Aufgeführt ist auch die Wohnanlage Achtern Born 80 bis 94 mit ihren 21 Geschossen – und tollem Ausblick ins Umland. „Ist das nicht wunderbar grün hier?“, fragt Regina Stiller und zeigt aus ihrem Küchenfenster, von wo der Blick weit ins benachbarte Schleswig-Holstein reicht. „Seit 33 Jahren wohnen wir jetzt schon hier und fühlen uns immer noch wohl“, sagt die 65-Jährige, „aber es ist gut, dass jetzt alles frisch gemacht wird.“ Modernisiert werden derzeit Badezimmer, Fenster, Balkone und Treppenhäuser. Auch die Brandschutztechnik wird erneuert und die Fassaden werden gedämmt. Rund 11 Mio. Euro investiert SAGA GWG in die umfassende Maßnahme. „Umbaubeginn war 2012, Ende 2016 sind dann alle 334 Wohnungen hier modernisiert“, erklärt Daniel Robionek, SAGA GWG Geschäftsstellenleiter in Osdorf.

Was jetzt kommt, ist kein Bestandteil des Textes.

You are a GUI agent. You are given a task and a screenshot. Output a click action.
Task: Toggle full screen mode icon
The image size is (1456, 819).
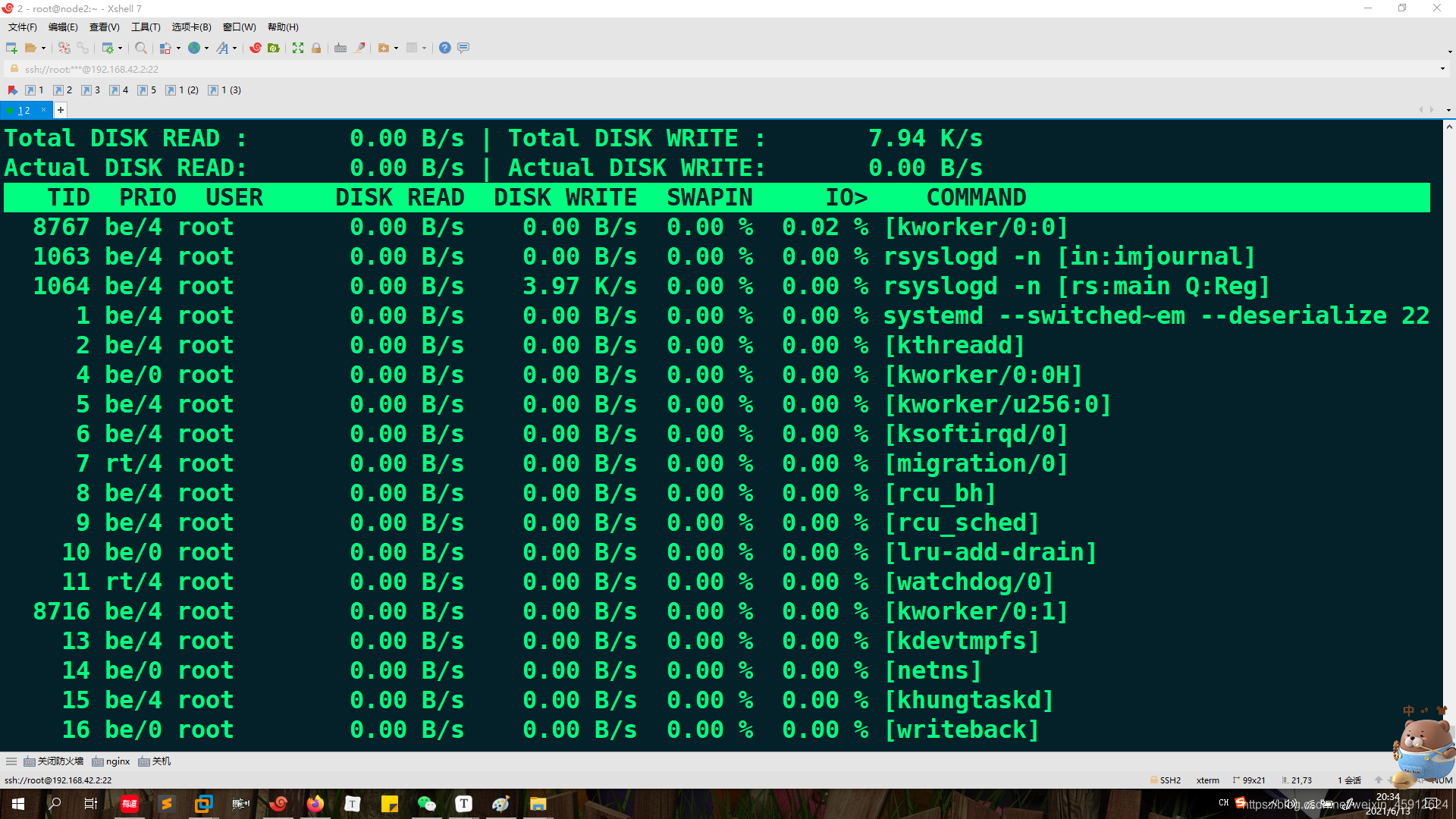[x=298, y=48]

Dabei geht SAGA GWG auf Wünsche der Mieter ein – etwa Vollbäder in Duschbäder umzuwandeln. „Wir haben viele Mieter, die schon 30 oder sogar 40 Jahre hier wohnen“, so Daniel Robionek, „darunter sind auch Menschenmit Mobilitätseinschränkungen. Daher bekommen einige Wohnungen barrierefreie Badezimmer. Außerdem werden alle Häuser barrierereduziert umgebaut.“

SCHRITTWEISE MODERNISIERUNG ALLER WOHNUNGEN

„Die Mieten werden nach der Modernisierung zwar angepasst“, so Robionek, „aber sie bleiben günstig und liegen dann immer noch fast 40 Prozent unter dem Mittelwert des Hamburger Mietenspiegels.“ Seit 2007 modernisiert SAGA GWG schrittweise seine rund 3.400 Wohnungen im Osdorfer Born. Rund 330 davon sind bereits fertiggestellt, beispielsweise im Achtern Born 17 bis 35. Für weitere 716 Wohnungen in den Hochhäusern Immenbusch beginnt die Modernisierung Ende 2015.